Economic and technological competition between China and the US has become an obvious fact for world politicians as well as analysts. However, as everyone pays attention to the ongoing trade war between the two giants and steady military build-up in the South China Sea, interesting developments are taking place in the Black Sea basin. Behind this global trend, Russia is slowly building up its economic position in the region by accelerating the construction of a new deep-sea port which will endanger Anaklia’s future.

For quite some time Beijing and Washington have been working to increase their economic and technological competition in or around the Black Sea. The Anaklia Deep Sea port is a primary example. China has traditionally been careful in its statements about its views on Anaklia, but the visit of the Chinese Foreign Minister to Georgia a few months ago was an indication of Beijing’s interests in the port. Interestingly enough, the visit coincided with financial problems centered around the Anaklia Consortium.

Currently, as the problems deepen with the withdrawal of the US’ Conti Group, it is likely and quite logical that China might actually increase its efforts to get involved in the Anaklia port construction.

Within the light of numerous uncertainties surrounding the US’ position worldwide, Washington will find it harder to counter potential Chinese initiatives in and around Georgia. Many in Georgia, particularly in the analytical community, suspect that the US is experiencing troubles in its policy towards Georgia and that had not it been so, the current Anaklia issues would not be happening.

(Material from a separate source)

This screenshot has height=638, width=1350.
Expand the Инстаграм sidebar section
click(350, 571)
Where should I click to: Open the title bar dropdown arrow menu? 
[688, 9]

American interest in the Anaklia port is to deny the Chinese use of the place for their economic activities within the framework of the Belt and Road Initiative. Moreover, the US calculus might also be that the port, apart from economic benefits, could potentially be used for military purposes.

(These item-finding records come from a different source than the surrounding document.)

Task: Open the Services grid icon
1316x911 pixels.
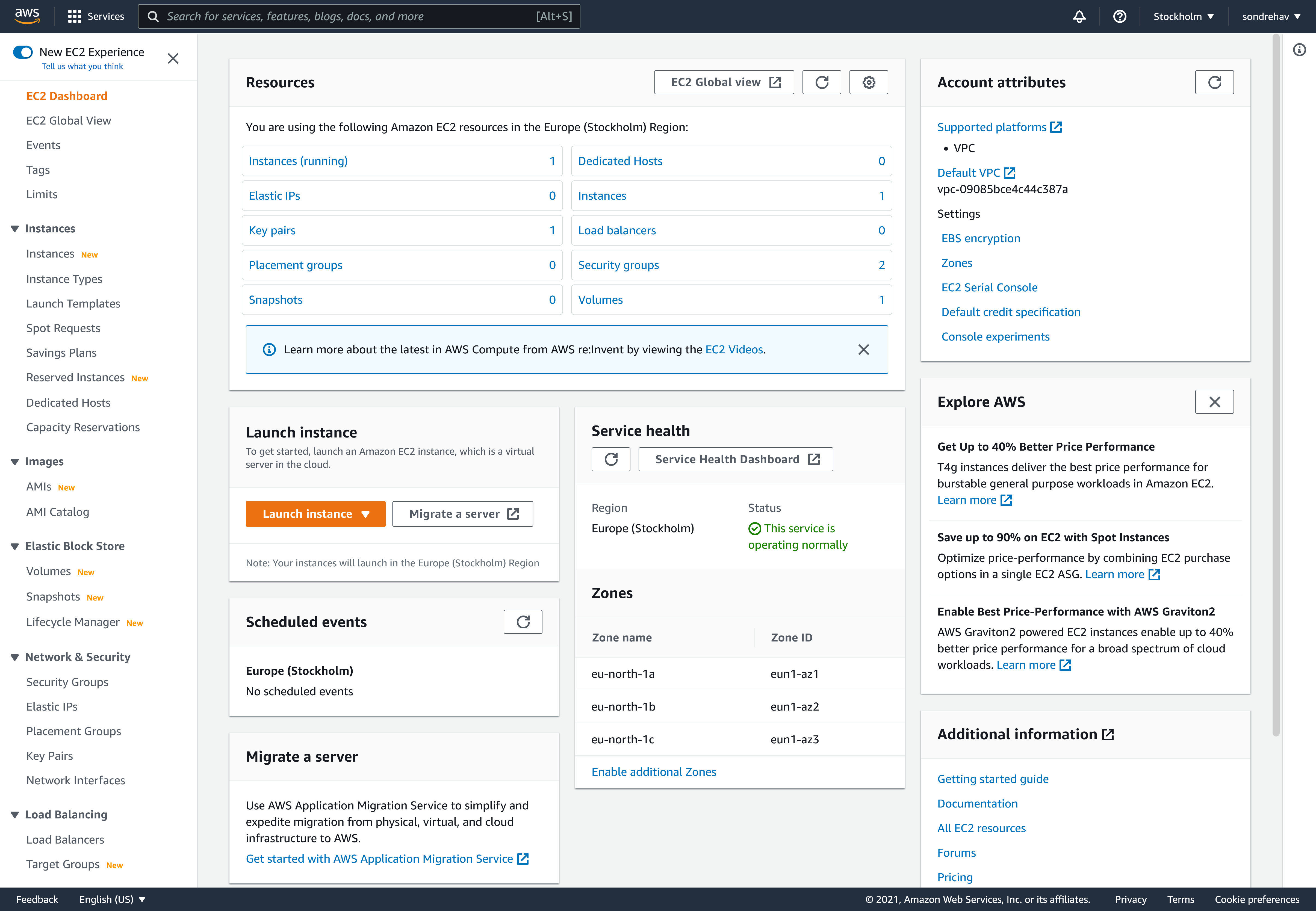Action: (x=74, y=16)
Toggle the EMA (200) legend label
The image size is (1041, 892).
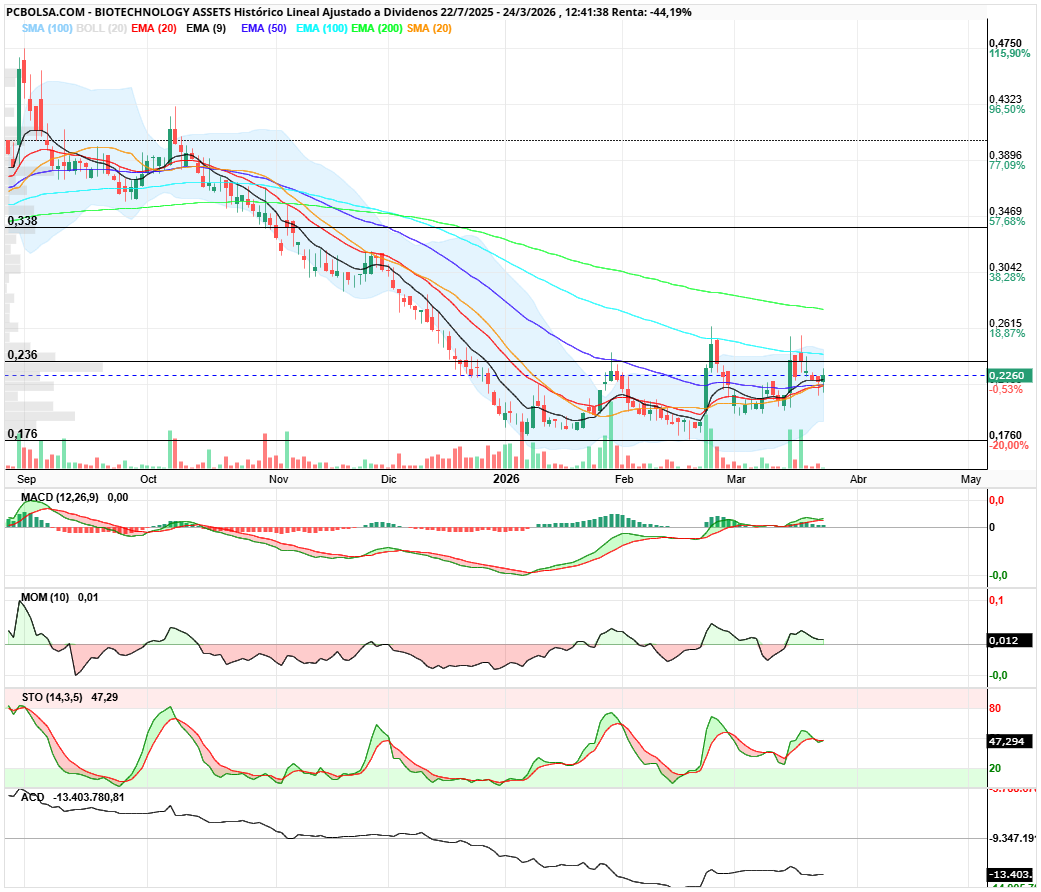pos(378,28)
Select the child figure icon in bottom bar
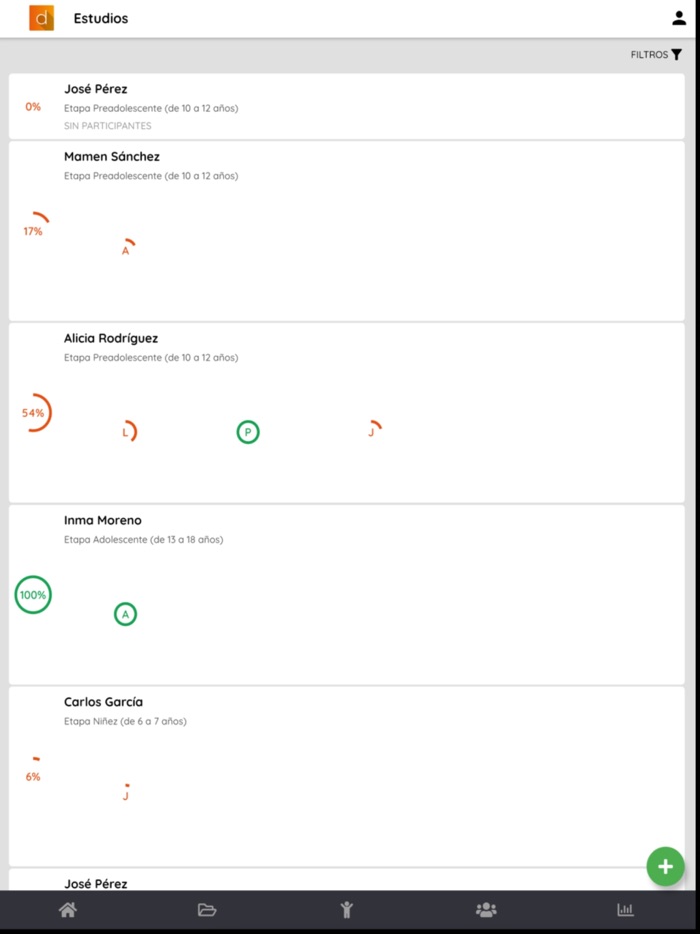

Considering this geo-strategic thinking, Washington would not allow any third party to dominate the Anaklia port project. US Secretary of State Mike Pompeo’s statement comes to mind- when he questioned how honest Beijing and Moscow are being in trying to be Tbilisi’s “true allies.” He also emphasized that the Anaklia port will be built.

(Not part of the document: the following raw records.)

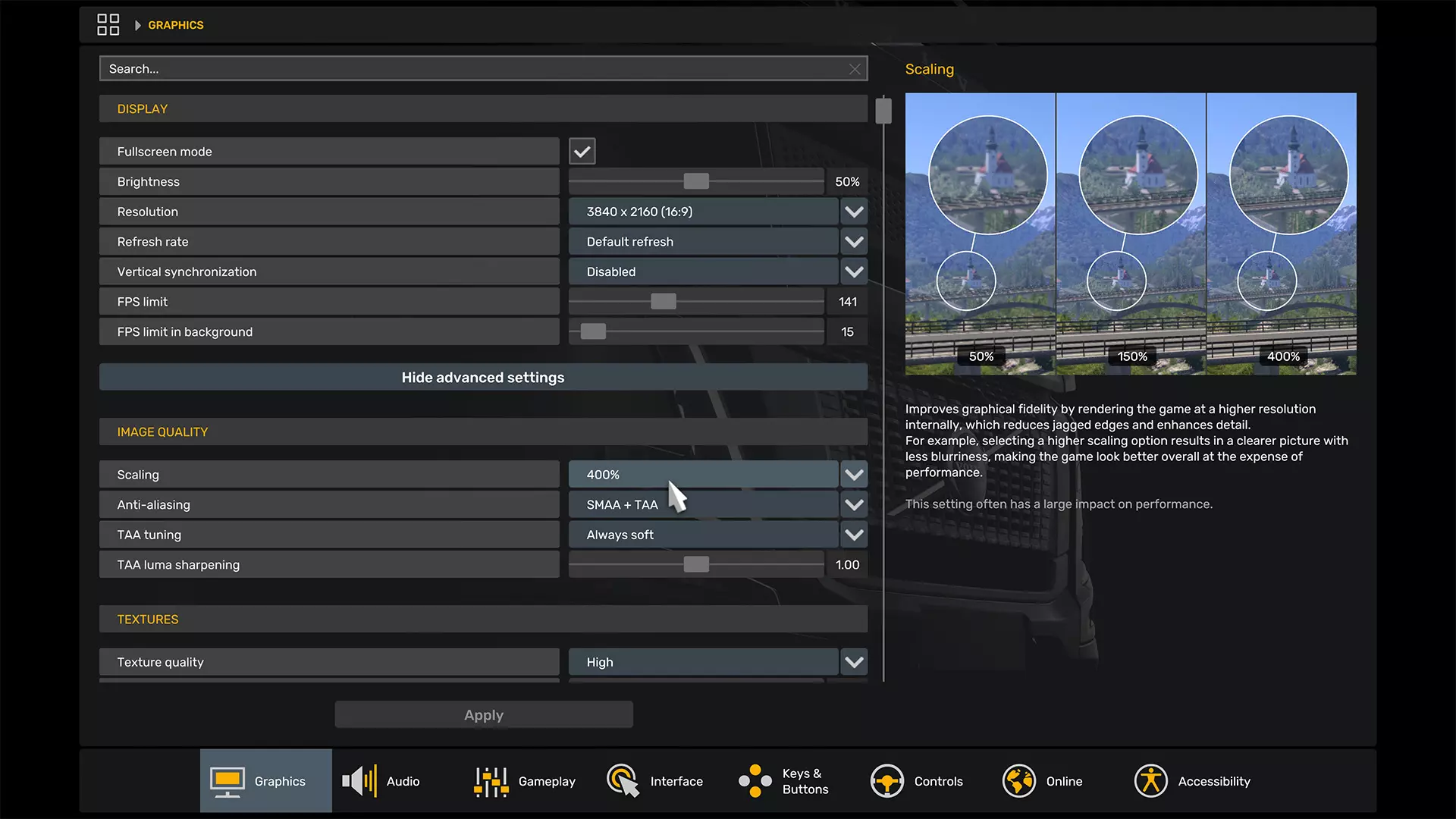Open Online settings globe icon
This screenshot has width=1456, height=819.
(x=1018, y=781)
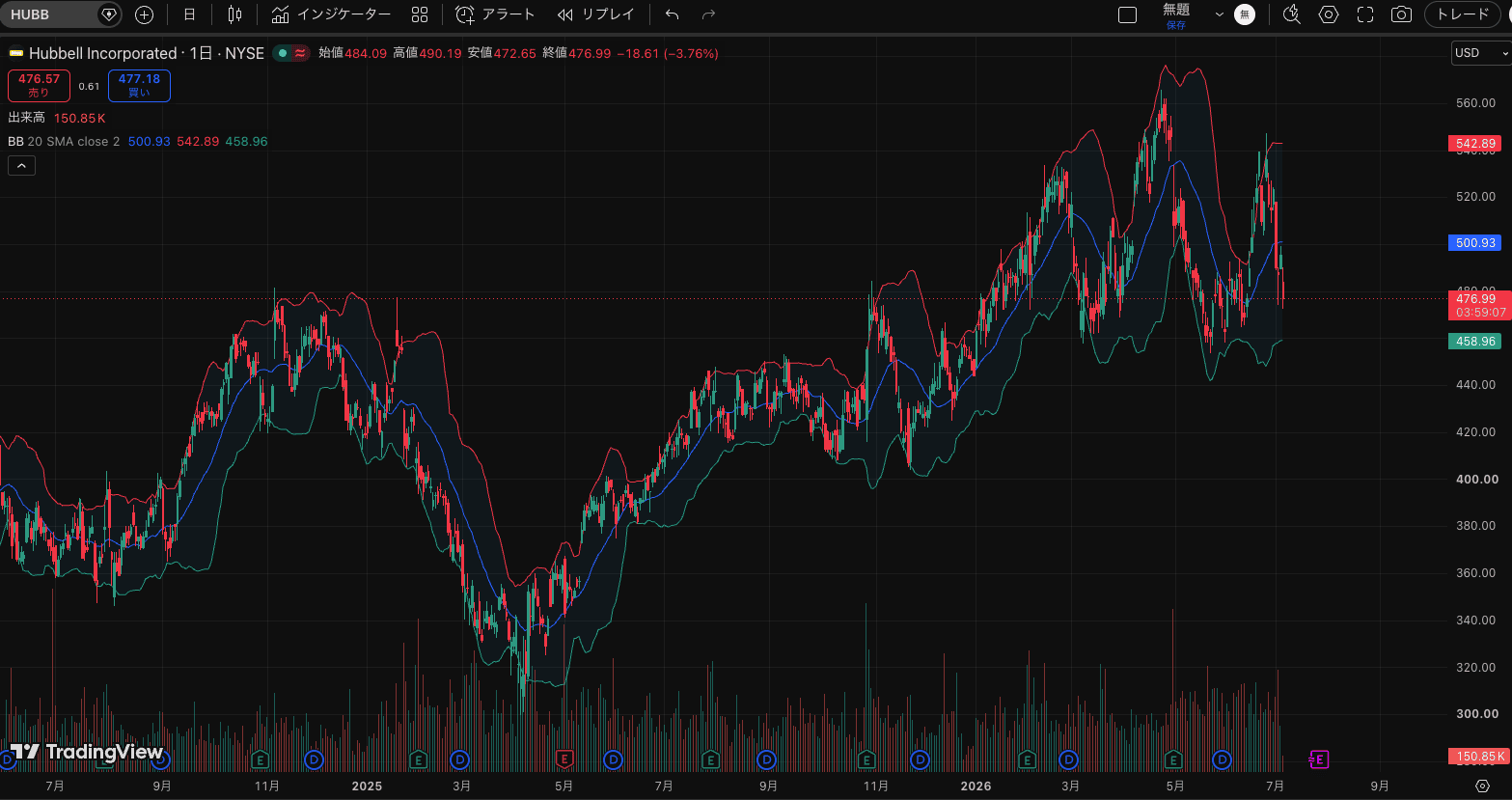Open the indicator templates grid icon
1512x800 pixels.
coord(420,14)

The third power, which has more military power in place in the Black Sea region, is obviously Russia. Its recent moves in the economic realm, though, could seriously undermine Anaklia’s future business environment even if the port is successfully built.

It was reported that Russia has recently sped up solidifying its grip on the Kerch Strait and Azov Sea. The RMP (RosMorPort) Taman Consortium which is expected to include five companies, RosMorPort, KuzbassRazrezUgol, MetaloInvest, Russian Railways (RZD) and SUEK, is set to build the ‘Taman Port,’ which is strategically located on the Russian side of the Kerch Strait that connects the Black and Azov seas.

Alongside this quiet battle, the US and China are in purely technological competition. It has been reported that US National Security Advisor John Bolton wants to undermine the pending Chinese acquisition of an important Ukrainian aerospace company. Washington fears that the acquisition will give Beijing vital defense technology as the Ukrainian military tech giant has for decades been producing vital parts for the Russian aerospace industry. The Ukrainian-Russian crisis, a result of Moscow’s annexation of Crimea, has, for the time being, put a hold on Ukrainian sales.

Thus, these various seemingly unrelated events could well be set to complicate Anaklia’s fate. Among them, Russia’s persistence in building a deep sea port at Taman is less problematic: of more serious importance is the unstable nature of the Georgian government and the US’ still-evolving perspective on its position worldwide and particularly in the Black Sea basin.